> [Challenge]: In the text on Books of Remembrance, rewrite the part that begins with "From the Irkutsk" and ends with "the book’s compiler.", changing "chair" to "president".

> [Document text]:
** Begin **
Anatoly Razumov
“Their Names Restored” (St Petersburg)

Yury DMITRIEV’s friend and colleague describes recent acquisitions by his Centre and work on the forthcoming second volume of Sandarmokh, a Place of Remembrance, that incorporates Dmitriev’s extensive research on those forcibly deported with their families to Karelia in the early 1930s:
From all over the old Soviet Union
We regularly receive new Books of Remembrance, recording the names of the victims of political repression, at our Centre. They may be earlier publications or very recent books, volumes we lack at the Russian National Library. As a rule, these books are rarities and issued in small print-runs.
Our thanks to Leonid Zhuravlyov, the compiler and editor, who sent us volume 13 of the Amur Region Books of Remembrance of the Victims of Political Repression from Blagoveshchensk in the Far East.
From the Irkutsk Region (Siberia) we received The Book of Remembrance of Bodaibo town and the Bodaibo district. Our thanks to Nina Vecher, chair of the Irkutsk Association of Victims of Repression, and to Vladimir Mungalov, the book’s compiler.
The editor of the “Eternal Barrack” project Andrei Shalayev sent us a book about the NKVD’s “Rumanian operation” during the Great Terror.
** End **
> [Raw data]:
** Begin **
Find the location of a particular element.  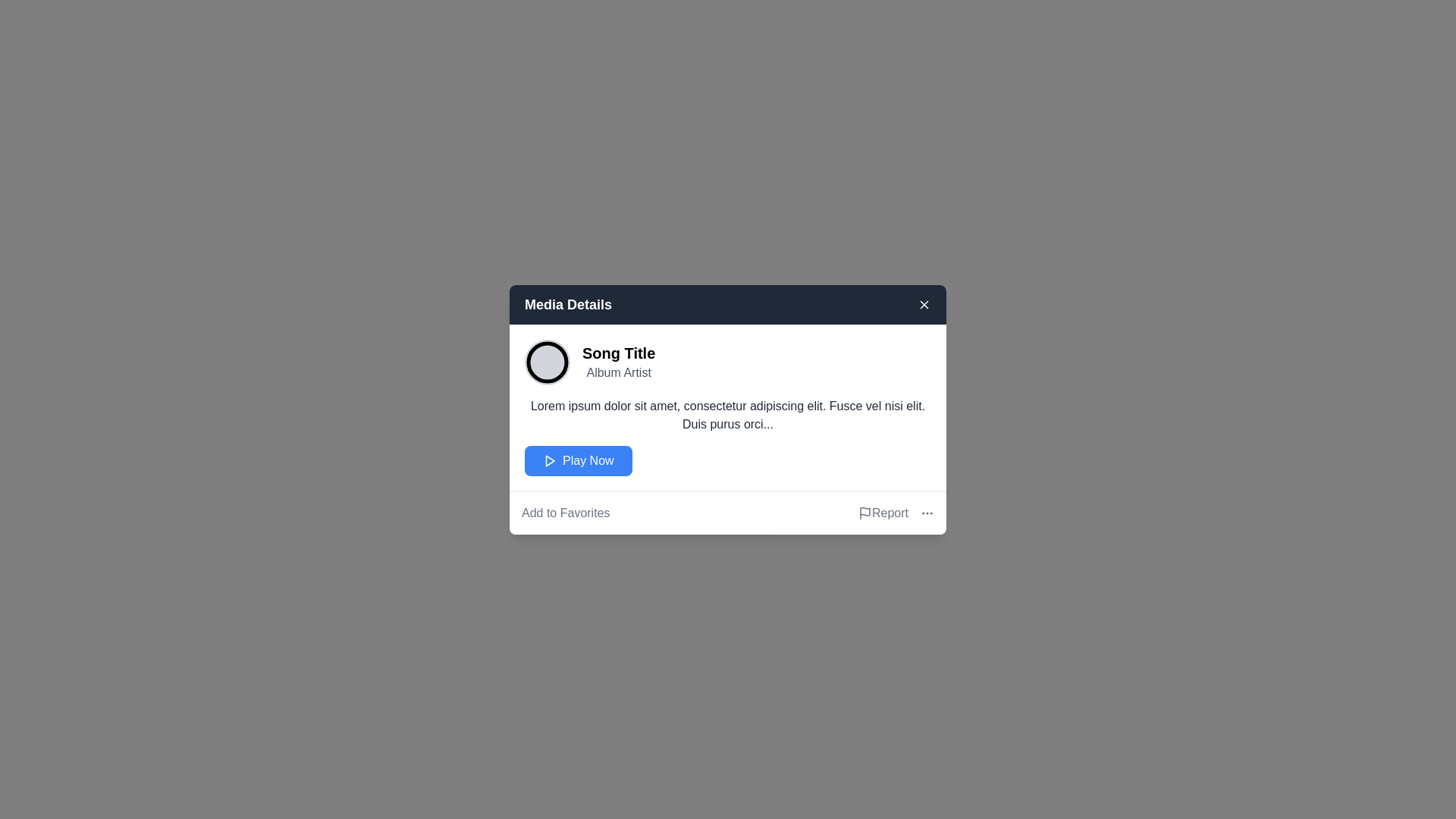

the 'Report' button, which is styled with gray text and a flag icon, located near the bottom right corner of the modal window is located at coordinates (883, 512).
** End **
> [Output of the task]:
From the Irkutsk Region (Siberia) we received The Book of Remembrance of Bodaibo town and the Bodaibo district. Our thanks to Nina Vecher, president of the Irkutsk Association of Victims of Repression, and to Vladimir Mungalov, the book’s compiler.